The magic of Italy: Facts and fiction about Italy
On this site we don't want to tell you all those obvious things which you can find in any good guidebook or which have been repeated ad nauseam without originality in millions of magazine articles. For all the basic information we prefer to refer you to good guidebooks or other kinds of books or films which we recommend elsewhere on the site, or follow the links to other resources below.
Vespas, piazzas, espressos, fashion, cars, design: all this is by now the staple of every writer about Italy, and everybody knows about it.

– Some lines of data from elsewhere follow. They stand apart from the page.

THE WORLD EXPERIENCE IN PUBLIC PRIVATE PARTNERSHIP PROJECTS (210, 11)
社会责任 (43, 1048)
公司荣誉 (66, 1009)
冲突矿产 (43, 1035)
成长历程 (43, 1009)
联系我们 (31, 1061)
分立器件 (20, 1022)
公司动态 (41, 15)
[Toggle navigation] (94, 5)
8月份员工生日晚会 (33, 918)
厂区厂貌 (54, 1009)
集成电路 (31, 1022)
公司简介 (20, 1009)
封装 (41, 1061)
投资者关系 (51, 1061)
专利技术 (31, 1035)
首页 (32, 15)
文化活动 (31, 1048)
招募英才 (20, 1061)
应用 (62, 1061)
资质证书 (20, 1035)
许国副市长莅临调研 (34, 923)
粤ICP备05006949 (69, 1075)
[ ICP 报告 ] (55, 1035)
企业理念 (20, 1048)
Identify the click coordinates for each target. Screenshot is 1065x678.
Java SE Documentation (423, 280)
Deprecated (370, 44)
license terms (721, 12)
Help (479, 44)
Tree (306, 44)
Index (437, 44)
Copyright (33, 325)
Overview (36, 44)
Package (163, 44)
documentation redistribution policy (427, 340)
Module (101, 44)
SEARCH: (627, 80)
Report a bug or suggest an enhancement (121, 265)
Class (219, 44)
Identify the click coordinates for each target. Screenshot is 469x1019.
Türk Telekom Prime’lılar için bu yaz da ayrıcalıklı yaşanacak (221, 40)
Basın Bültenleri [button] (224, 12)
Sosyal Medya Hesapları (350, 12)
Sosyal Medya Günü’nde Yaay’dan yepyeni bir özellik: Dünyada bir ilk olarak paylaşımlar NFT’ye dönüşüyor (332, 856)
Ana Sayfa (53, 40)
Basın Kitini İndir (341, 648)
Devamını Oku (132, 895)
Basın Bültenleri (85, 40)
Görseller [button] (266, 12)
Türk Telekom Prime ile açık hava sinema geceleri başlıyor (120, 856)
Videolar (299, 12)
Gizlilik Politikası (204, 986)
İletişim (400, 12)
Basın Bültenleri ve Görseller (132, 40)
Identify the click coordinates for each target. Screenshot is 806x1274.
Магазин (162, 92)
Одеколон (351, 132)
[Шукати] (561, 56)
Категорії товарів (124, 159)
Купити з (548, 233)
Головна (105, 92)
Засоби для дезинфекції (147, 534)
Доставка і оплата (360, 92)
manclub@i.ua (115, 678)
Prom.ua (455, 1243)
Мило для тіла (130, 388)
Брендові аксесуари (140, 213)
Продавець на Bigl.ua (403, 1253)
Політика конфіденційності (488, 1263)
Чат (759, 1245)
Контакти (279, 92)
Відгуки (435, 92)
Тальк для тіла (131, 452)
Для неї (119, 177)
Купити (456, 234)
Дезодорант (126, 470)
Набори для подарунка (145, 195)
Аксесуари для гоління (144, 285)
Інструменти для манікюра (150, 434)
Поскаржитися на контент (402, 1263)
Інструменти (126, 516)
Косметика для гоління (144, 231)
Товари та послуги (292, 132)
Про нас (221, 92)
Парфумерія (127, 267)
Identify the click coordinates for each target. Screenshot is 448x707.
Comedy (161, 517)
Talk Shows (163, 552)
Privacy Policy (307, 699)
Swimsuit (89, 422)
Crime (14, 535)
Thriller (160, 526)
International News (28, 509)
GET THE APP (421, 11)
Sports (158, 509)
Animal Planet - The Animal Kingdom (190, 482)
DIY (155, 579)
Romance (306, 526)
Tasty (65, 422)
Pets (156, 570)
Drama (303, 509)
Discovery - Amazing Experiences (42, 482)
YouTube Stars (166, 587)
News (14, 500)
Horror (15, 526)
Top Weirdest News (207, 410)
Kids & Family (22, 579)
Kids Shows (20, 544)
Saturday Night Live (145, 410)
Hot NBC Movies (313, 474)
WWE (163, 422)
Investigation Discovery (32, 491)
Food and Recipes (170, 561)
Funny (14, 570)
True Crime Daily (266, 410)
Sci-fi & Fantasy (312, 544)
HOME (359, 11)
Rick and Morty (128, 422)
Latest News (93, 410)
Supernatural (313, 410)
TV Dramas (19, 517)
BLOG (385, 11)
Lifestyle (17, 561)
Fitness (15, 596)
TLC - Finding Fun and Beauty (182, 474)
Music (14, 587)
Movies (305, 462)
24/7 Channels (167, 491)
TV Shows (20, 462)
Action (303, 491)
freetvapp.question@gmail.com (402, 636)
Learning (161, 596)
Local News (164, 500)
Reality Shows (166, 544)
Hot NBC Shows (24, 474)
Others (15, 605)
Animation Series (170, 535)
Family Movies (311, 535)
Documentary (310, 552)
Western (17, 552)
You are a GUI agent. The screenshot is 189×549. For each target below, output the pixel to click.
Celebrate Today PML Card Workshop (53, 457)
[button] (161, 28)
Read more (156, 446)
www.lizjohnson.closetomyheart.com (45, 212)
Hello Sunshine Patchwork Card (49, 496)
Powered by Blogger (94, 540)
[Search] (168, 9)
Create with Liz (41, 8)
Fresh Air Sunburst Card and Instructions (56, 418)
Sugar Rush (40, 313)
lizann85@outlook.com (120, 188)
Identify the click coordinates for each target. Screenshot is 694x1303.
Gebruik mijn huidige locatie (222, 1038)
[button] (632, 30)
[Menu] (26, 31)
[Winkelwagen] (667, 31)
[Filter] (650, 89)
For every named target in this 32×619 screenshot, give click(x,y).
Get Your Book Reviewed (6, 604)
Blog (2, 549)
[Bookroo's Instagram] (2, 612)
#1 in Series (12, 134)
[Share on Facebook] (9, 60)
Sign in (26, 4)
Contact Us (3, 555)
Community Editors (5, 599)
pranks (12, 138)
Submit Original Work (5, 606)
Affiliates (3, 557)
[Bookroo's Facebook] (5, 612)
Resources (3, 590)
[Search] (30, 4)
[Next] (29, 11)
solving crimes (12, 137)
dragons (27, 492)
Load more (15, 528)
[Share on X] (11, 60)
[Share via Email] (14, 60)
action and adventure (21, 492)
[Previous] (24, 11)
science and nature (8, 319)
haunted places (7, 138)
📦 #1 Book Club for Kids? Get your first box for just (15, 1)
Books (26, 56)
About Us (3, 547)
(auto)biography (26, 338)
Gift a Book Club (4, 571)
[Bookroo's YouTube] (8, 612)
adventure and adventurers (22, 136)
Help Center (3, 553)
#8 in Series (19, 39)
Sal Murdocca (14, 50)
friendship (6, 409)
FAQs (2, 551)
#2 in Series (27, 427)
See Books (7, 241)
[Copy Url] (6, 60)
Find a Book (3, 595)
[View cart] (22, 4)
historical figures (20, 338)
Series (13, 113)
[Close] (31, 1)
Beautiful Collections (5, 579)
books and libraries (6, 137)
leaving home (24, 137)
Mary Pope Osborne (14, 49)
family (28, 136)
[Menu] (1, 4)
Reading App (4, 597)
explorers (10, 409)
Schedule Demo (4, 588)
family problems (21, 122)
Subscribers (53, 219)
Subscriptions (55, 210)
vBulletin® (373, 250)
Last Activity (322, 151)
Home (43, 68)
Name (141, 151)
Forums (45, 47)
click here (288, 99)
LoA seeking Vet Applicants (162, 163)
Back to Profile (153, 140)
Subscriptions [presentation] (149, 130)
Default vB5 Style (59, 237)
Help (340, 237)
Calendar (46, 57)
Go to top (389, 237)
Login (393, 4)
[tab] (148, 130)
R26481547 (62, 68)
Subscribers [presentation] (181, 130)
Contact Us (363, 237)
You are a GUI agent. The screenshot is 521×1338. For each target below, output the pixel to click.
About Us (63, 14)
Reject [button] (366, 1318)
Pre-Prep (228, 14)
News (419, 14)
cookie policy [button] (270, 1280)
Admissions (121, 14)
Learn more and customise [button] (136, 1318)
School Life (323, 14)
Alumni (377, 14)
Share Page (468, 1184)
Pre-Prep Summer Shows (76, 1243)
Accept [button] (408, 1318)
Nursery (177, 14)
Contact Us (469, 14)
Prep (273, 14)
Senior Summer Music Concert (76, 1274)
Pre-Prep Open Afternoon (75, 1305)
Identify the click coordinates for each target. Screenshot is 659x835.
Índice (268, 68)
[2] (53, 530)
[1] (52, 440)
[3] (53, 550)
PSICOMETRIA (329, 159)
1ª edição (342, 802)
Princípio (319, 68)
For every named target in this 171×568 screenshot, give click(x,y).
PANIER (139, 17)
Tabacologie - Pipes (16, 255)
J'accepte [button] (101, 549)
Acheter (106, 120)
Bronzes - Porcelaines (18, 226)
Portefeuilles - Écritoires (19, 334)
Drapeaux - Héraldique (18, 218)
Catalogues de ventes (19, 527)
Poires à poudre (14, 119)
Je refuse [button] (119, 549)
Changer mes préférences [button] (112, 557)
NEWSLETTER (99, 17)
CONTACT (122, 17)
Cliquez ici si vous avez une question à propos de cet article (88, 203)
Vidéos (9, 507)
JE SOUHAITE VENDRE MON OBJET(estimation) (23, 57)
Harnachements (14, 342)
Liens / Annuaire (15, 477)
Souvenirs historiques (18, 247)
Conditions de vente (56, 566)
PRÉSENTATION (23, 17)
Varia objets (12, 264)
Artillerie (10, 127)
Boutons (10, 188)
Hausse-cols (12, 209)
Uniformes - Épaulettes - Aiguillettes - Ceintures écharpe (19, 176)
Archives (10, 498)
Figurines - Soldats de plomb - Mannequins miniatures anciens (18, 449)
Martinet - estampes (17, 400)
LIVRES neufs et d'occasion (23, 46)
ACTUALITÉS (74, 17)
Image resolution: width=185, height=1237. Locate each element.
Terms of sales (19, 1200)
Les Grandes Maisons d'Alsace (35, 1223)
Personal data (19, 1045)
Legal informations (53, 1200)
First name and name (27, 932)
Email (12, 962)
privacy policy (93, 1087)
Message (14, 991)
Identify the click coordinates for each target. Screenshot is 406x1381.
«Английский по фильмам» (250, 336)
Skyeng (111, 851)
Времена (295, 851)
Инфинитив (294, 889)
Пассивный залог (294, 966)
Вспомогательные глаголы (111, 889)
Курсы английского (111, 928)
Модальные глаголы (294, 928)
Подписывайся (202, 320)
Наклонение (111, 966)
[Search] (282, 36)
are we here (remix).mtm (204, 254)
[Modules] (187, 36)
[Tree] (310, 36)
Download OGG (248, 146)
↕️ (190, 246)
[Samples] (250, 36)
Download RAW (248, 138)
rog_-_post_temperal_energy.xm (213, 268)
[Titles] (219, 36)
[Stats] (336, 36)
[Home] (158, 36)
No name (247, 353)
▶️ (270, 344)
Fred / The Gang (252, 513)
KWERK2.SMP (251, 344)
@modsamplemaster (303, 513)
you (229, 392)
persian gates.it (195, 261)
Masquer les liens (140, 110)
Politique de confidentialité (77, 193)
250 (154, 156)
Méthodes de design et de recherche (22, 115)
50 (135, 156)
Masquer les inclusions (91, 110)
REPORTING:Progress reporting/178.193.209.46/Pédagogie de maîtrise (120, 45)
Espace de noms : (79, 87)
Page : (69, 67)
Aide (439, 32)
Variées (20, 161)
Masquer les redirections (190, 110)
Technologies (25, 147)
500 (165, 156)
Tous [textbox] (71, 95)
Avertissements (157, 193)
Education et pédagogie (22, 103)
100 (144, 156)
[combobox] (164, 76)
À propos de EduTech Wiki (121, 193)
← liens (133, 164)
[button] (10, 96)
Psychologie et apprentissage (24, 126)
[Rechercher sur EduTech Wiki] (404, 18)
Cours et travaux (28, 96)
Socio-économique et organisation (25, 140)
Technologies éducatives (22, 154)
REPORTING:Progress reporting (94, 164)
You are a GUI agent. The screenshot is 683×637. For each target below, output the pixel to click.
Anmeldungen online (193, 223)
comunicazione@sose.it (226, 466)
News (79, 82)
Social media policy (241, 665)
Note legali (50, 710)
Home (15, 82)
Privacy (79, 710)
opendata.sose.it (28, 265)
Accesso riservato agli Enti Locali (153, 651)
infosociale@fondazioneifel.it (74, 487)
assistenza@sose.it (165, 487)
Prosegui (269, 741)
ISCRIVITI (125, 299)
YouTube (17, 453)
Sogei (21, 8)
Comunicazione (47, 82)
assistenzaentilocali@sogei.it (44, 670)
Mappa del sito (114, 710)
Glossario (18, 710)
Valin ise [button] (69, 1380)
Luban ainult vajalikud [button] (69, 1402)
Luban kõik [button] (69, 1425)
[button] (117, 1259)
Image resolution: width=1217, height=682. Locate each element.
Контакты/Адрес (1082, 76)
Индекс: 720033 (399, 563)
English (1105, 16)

We want to give you insider, news-related information, written by Italians. Understanding the language is the key to understanding the culture. For instance, did you know that in Val d'Aosta, a small region in the north-western corner of Italy, is the European equivalent to Las Vegas, the biggest casino in Europe: Saint Vincent? And that all the mountains above 4000 metres high in the Alps range are here? Did you know that the town of Viareggio, on the Tuscan coast near Lucca, boasts one of the most beautiful carnivals in the world, with big floats created by artists parading on the seafront and people eating and dancing in the streets for Mardi Gras over a period of two weeks? Let's talk about Pisa. Pisa is not only or even mainly the Leaning Tower. It's a Pompeii of the sea. Something remarkable happened: 15 Roman ships were recently uncovered, which makes it the biggest discovery of the Roman fleet.
There are also some current myths about Italy, which bear very little resemblance to the facts. Let's consider two of them.
Myth number one: since Italy is predominantly a Roman Catholic country, it must have a very high birth rate.
Fact: Italy has the lowest birth rate in Europe and one of the lowest (if not the lowest) in the world, with 9.1 births per 1,000 inhabitants. Compare it with the UK, for which the same figure is 11.9, or Norway, 13.3.
Myth number two: in Italy women are particularly discriminated against.
Fact: Italian women have acquired intellectual respectability relatively early in history. The women of Renaissance times had achieved a high degree of intellectual and literary freedom. Never in the history of the Western world has any era so abounded in poetry written by women as the Italian Renaissance. This period of Italian history is remarkable for an enormous number of learned, talented and powerful women, who rivalled men both in art and in political life. The first woman painter of some standing in the history of Western art is an Italian, Artemisia Gentileschi, rather worshipped as an icon by contemporary feminists.
But if we want to get to times closer to ours, let's think of the images of women that Italian cinema has conveyed or the type of actresses it has created. In the '50s and '60s, when Hollywood was dominated by the Marylin Monroe model of femininity of the pea-brained blonde, Cinecittà gave us Sophia Loren and Anna Magnani, impersonating on the screen figures of strong and assertive women.